- [Te bestuderen tekst]:
32 847 Integrale visie op de woningmarkt

Nr. 226 BRIEF VAN DE MINISTER VOOR WONEN EN RIJKSDIENST

Aan de Voorzitter van de Tweede Kamer der Staten-Generaal

Den Haag, 11 mei 2016

Naar aanleiding van het verzoek van het lid Bashir zoals dat is gedaan in het ordedebat van 14 april 2016 (Handelingen II 2015/16, nr. 77, Regeling van werkzaamheden) wordt onderstaand ingegaan op het bericht van het Planbureau voor de Leefomgeving (PBL) over de ontwikkeling van betaalrisico’s in de huur- en koopsector in de periode 2002–2015. Het PBL concludeert in deze analyse dat 18 procent van de huurders in 2015 een betaalrisico had, waarbij dit aandeel in 2012 nog 13 procent was. Een betaalrisico ontstaat als het inkomen niet toereikend is voor de netto woonlasten en andere noodzakelijke uitgaven voor levensonderhoud. Het PBL geeft daarbij aan dat betaalrisico’s bovenal samenhangen met problemen in de inkomenssfeer.

Het concept betaalrisico, zoals door het PBL wordt gehanteerd, is een theoretische benadering waarbij aannames worden gedaan over de uitgaven aan levensonderhoud van huishoudens op basis van kengetallen van het NIBUD. Het NIBUD hanteert daarbij voorbeeldbegrotingen van verschillende typen huishoudens. In deze systematiek wordt geen rekening gehouden met de dynamiek waarmee mensen te maken kunnen krijgen tijdens hun leven. Een huishouden kan bijvoorbeeld tijdelijk in een financieel moeilijke situatie terecht komen door scheiding, werkloosheid of een slecht jaar als ondernemer. Dit kan ertoe leiden dat mensen tijdelijk genoegen (moeten) nemen met relatief hoge woonlasten. Ook kan een huishouden ervoor kiezen meer geld uit te geven aan wonen en minder aan andere consumptie, en vice versa. Daarnaast kan een huishouden met perspectief op een hoger inkomen bewust kiezen voor tijdelijk hogere woonlasten. Recent onderzoek van Aedes lijken ook de uitkomsten van de PBL-analyse tegen te spreken: het aantal huisuitzettingen als gevolg van betaalachterstanden is de laatste twee jaren juist afgenomen.

- [Opdrachtdoel]: Vul de brief over betaalrisico's aan met het volgende stuk, aansluitend op de laatste zin. De rijen die nu volgen staan los van de brief over betaalrisico's.

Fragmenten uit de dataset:
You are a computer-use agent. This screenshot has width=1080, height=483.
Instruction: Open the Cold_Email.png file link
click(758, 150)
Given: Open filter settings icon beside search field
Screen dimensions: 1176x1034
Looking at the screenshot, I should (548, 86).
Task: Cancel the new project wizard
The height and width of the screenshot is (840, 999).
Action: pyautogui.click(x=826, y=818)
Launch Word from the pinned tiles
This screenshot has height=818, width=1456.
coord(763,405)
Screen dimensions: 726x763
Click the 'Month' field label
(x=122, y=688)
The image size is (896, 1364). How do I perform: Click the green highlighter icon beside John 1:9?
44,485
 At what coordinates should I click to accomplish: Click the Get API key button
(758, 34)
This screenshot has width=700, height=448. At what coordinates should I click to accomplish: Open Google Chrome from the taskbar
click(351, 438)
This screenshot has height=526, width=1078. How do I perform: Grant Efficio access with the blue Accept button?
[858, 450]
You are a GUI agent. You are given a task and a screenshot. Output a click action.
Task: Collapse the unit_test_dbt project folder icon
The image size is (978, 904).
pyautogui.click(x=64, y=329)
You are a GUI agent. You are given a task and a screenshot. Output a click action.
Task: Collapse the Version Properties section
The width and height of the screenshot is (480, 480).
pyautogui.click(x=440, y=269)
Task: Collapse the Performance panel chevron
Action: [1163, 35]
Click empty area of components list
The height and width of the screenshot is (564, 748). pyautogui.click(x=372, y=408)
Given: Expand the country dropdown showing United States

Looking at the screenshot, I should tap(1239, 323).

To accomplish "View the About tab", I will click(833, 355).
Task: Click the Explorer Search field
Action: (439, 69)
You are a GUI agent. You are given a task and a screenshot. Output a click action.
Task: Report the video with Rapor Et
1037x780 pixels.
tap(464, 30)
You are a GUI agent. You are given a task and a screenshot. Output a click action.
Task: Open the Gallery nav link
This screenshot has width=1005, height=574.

- [Antwoordvak]:
Het bericht van het PBL impliceert bovendien dat het over dezelfde huurders gaat in 2012 en 2015. Dat is niet het geval. Door samenstellingseffecten van de huursector is het inkomen van huurders in 2015 lager dan in 2012. Dat komt doordat in de huursector nu meer alleenstaanden wonen.

Tot slot, het PBL neemt in haar berekeningen alle huishoudens mee met een inkomen onder het sociaal minimum (met uitzondering van negatieve inkomens). Het onderzoek toont zo vooral inkomensproblematiek aan en niet zozeer problemen ten aanzien van de betaalbaarheid van het wonen. Deze vertekening is dan ook de reden dat ik in rapportages aan de Tweede Kamer over de woonlasten in relatie tot het inkomen, de huishoudens meeneem met een inkomen vanaf 90 procent van het sociaal minimum. De groep waarover het PBL uitspraken doet bestaat immers voor een belangrijk deel uit huishoudens die te weinig inkomen hebben voor het basale levensonderhoud, dus zelfs nog los van de woonlasten. De resultaten worden zodoende ten onrechte in het perspectief van wonen geplaatst.